Review
Copyright ©The Author(s) 2024. Published by Baishideng Publishing Group Inc. All rights reserved.
World J Clin Oncol. Aug 24, 2024; 15(8): 1002-1020
Published online Aug 24, 2024. doi: 10.5306/wjco.v15.i8.1002
Biomarkers associated with immune-related adverse events induced by immune checkpoint inhibitors
An-Jie Guo, Qing-Yuan Deng, Pan Dong, Lian Zhou, Lei Shi
An-Jie Guo, Qing-Yuan Deng, Pan Dong, Lei Shi, School of Life Sciences, Chongqing University, Chongqing 400044, China
Lian Zhou, Head and Neck Cancer Center, Chongqing University Cancer Hospital, Chongqing 400000, China
Co-first authors: An-Jie Guo and Qing-Yuan Deng.
Co-corresponding authors: Lian Zhou and Lei Shi.
Author contributions: Guo AJ, Zhou L and Shi L participated in the design of the study, prepared table, figure and wrote the manuscript; Deng QY and Dong P performed some analysis and revised the manuscript. All authors read and approved the final manuscript.
Supported by The Fundamental Research Funds for the Central Universities, No. 2019CDYGYB024; The National Natural Science Foundation of China, No. 31300726; and The Chongqing Primary and Middle School Innovation Talent Training Project, No. CY220113.
Conflict-of-interest statement: The authors declare no competing or financial interests.
Open-Access: This article is an open-access article that was selected by an in-house editor and fully peer-reviewed by external reviewers. It is distributed in accordance with the Creative Commons Attribution NonCommercial (CC BY-NC 4.0) license, which permits others to distribute, remix, adapt, build upon this work non-commercially, and license their derivative works on different terms, provided the original work is properly cited and the use is non-commercial. See: https://creativecommons.org/Licenses/by-nc/4.0/
Corresponding author: Lian Zhou, PhD, Attending Doctor, Head and Neck Cancer Center, Chongqing University Cancer Hospital, No. 181 Hanyu Road, Shapingba District, Chongqing 400000, China. zhoulianeve@163.com.
Received: January 8, 2024
Revised: May 13, 2024
Accepted: June 21, 2024
Published online: August 24, 2024
Processing time: 220 Days and 22.8 Hours
Abstract

Immune checkpoint inhibitors (ICIs) constitute a pivotal class of immunotherapeutic drugs in cancer treatment. However, their widespread clinical application has led to a notable surge in immune-related adverse events (irAEs), significantly affecting the efficacy and survival rates of patients undergoing ICI therapy. While conventional hematological and imaging tests are adept at detecting organ-specific toxicities, distinguishing adverse reactions from those induced by viruses, bacteria, or immune diseases remains a formidable challenge. Consequently, there exists an urgent imperative for reliable biomarkers capable of accurately predicting or diagnosing irAEs. Thus, a thorough review of existing studies on irAEs biomarkers is indispensable. Our review commences by providing a succinct overview of major irAEs, followed by a comprehensive summary of irAEs biomarkers across various dimensions. Furthermore, we delve into innovative methodologies such as machine learning, single-cell RNA sequencing, multiomics analysis, and gut microbiota profiling to identify novel, robust biomarkers that can facilitate precise irAEs diagnosis or prediction. Lastly, this review furnishes a concise exposition of irAEs mechanisms to augment understanding of irAEs prediction, diagnosis, and treatment strategies.

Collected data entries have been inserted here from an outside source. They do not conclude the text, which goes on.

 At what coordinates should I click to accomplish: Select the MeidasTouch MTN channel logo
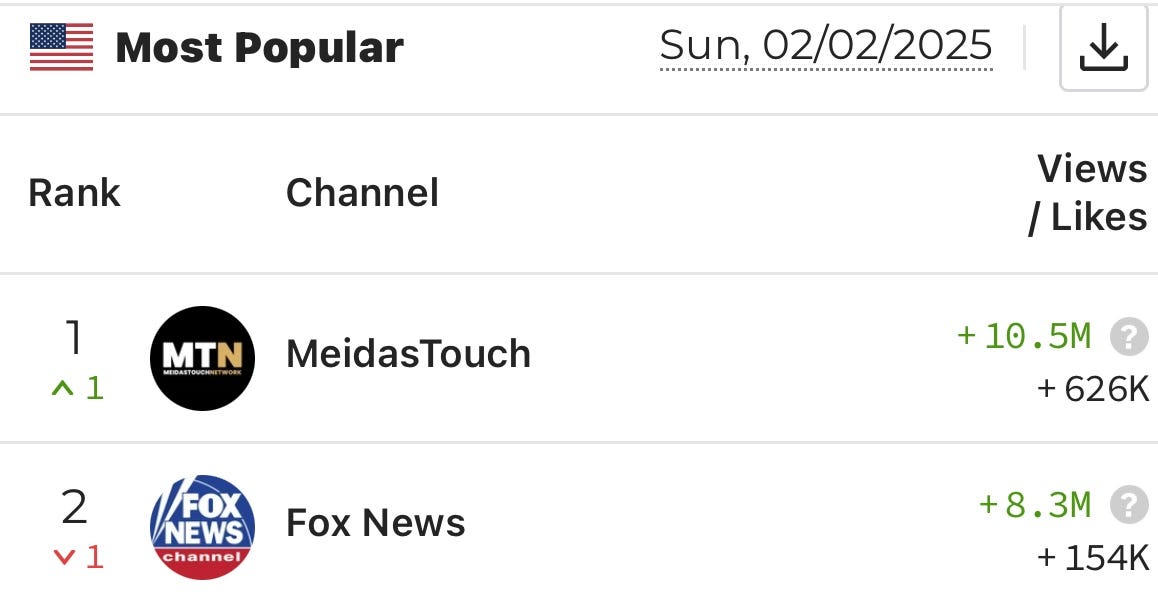[202, 355]
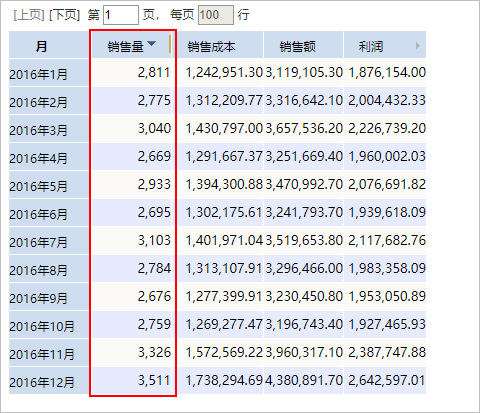The height and width of the screenshot is (413, 480).
Task: Select the 销售额 column header
Action: (303, 45)
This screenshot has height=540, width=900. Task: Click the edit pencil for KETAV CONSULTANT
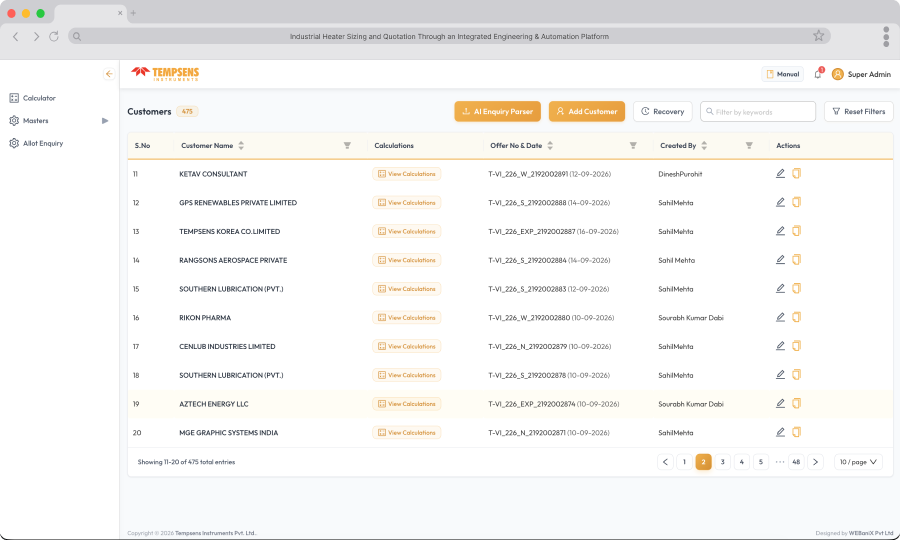[780, 173]
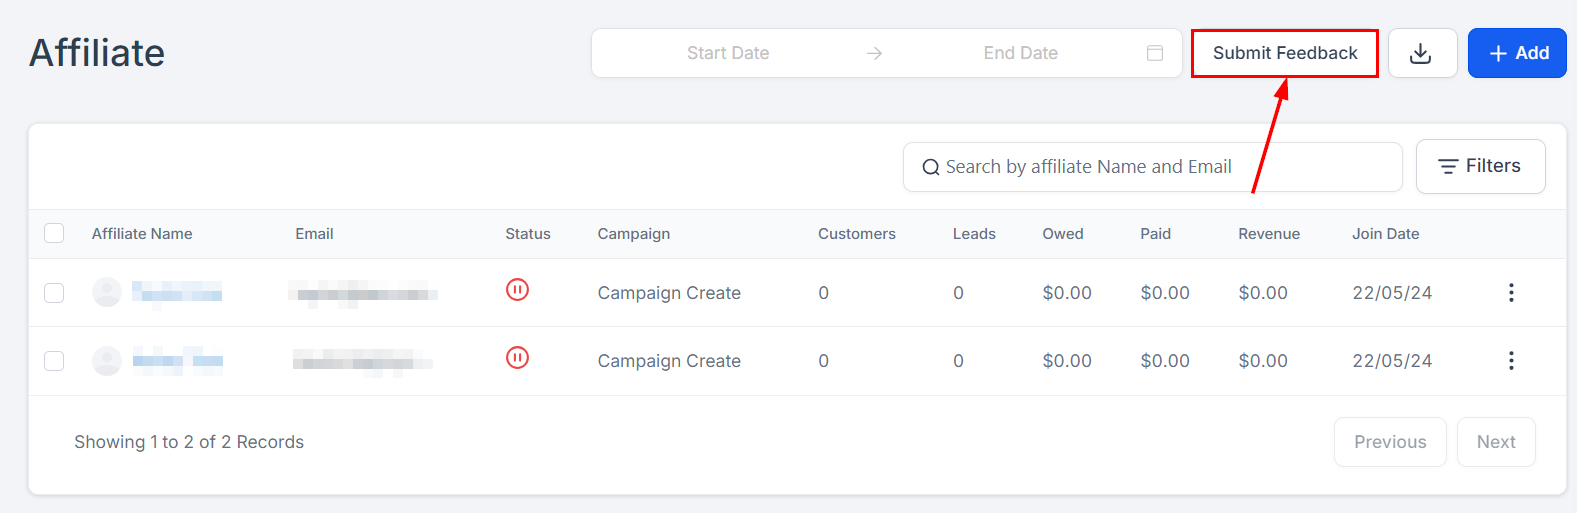Focus the affiliate name and email search field
The width and height of the screenshot is (1577, 513).
1160,167
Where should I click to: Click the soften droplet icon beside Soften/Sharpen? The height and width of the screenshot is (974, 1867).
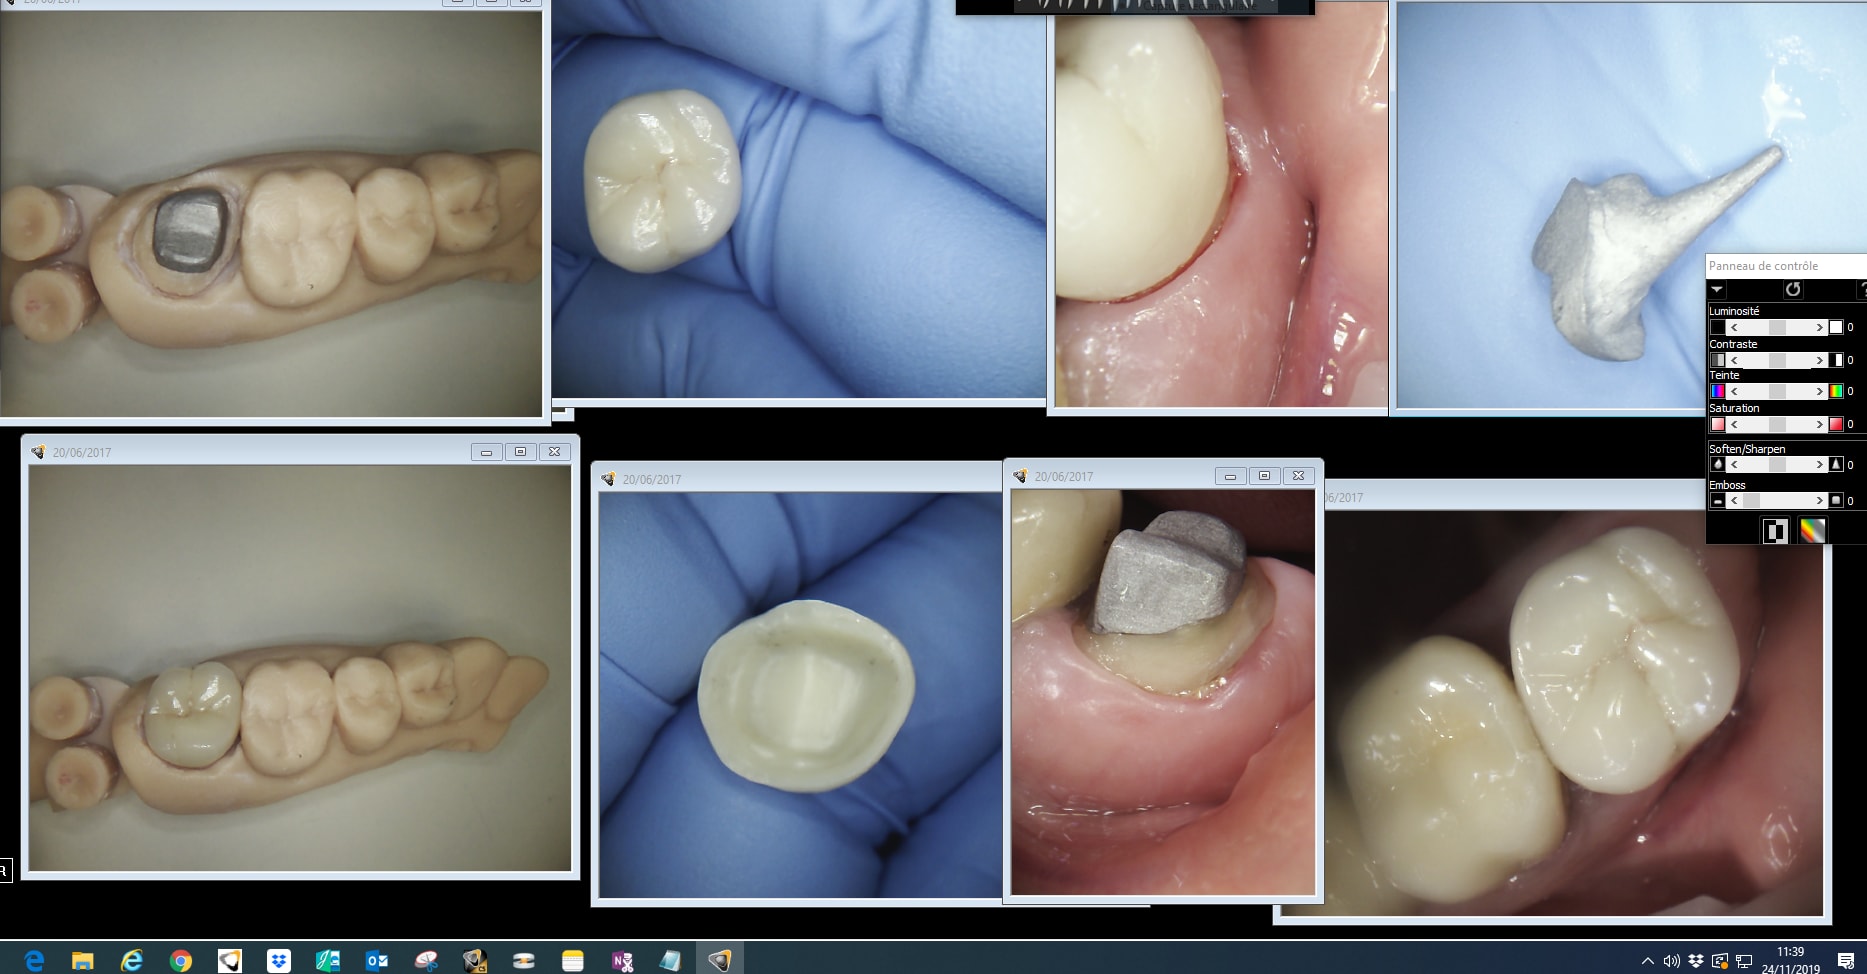click(x=1718, y=465)
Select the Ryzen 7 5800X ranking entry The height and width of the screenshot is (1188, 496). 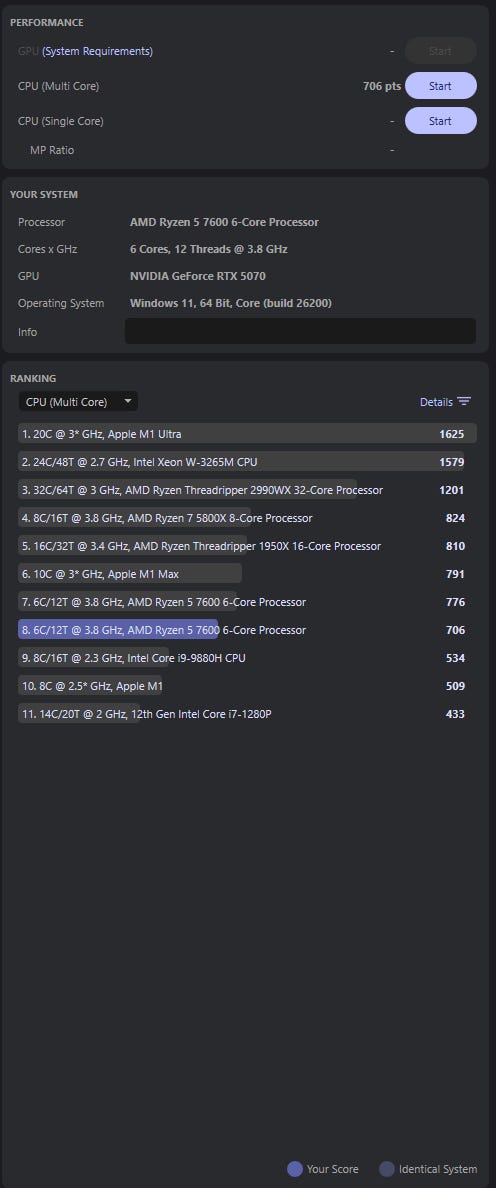[x=248, y=517]
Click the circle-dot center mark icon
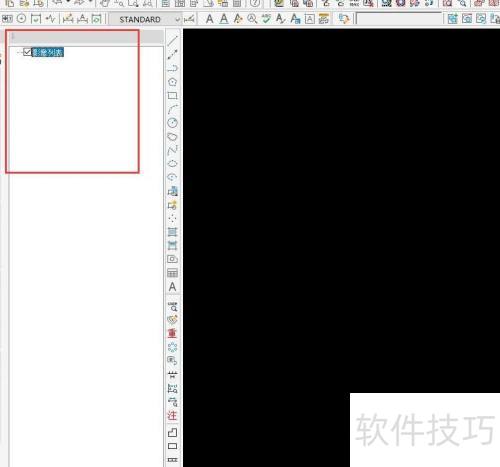Screen dimensions: 500x467 pos(21,19)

Keywords: Immunotherapy; Immune checkpoint inhibitors; Immune-related adverse events; Biomarkers; Cancers

Core tip: The development of effective biomarkers for precise immune-related adverse events (irAEs) prediction and diagnosis is urgently needed. Therefore, a comprehensive review of current studies on irAEs biomarkers is essential. This review encompasses major irAEs and provides an overview of existing biomarkers for prediction, diagnosis, and prognosis. Additionally, it explores diverse approaches for identifying novel, reliable biomarkers, including machine learning, single-cell RNA sequencing, multiomics analysis, and gut microbiota assessment. Lastly, the review delves into the mechanisms underlying irAEs to enhance comprehension and guide the prediction, diagnosis, and management of these events.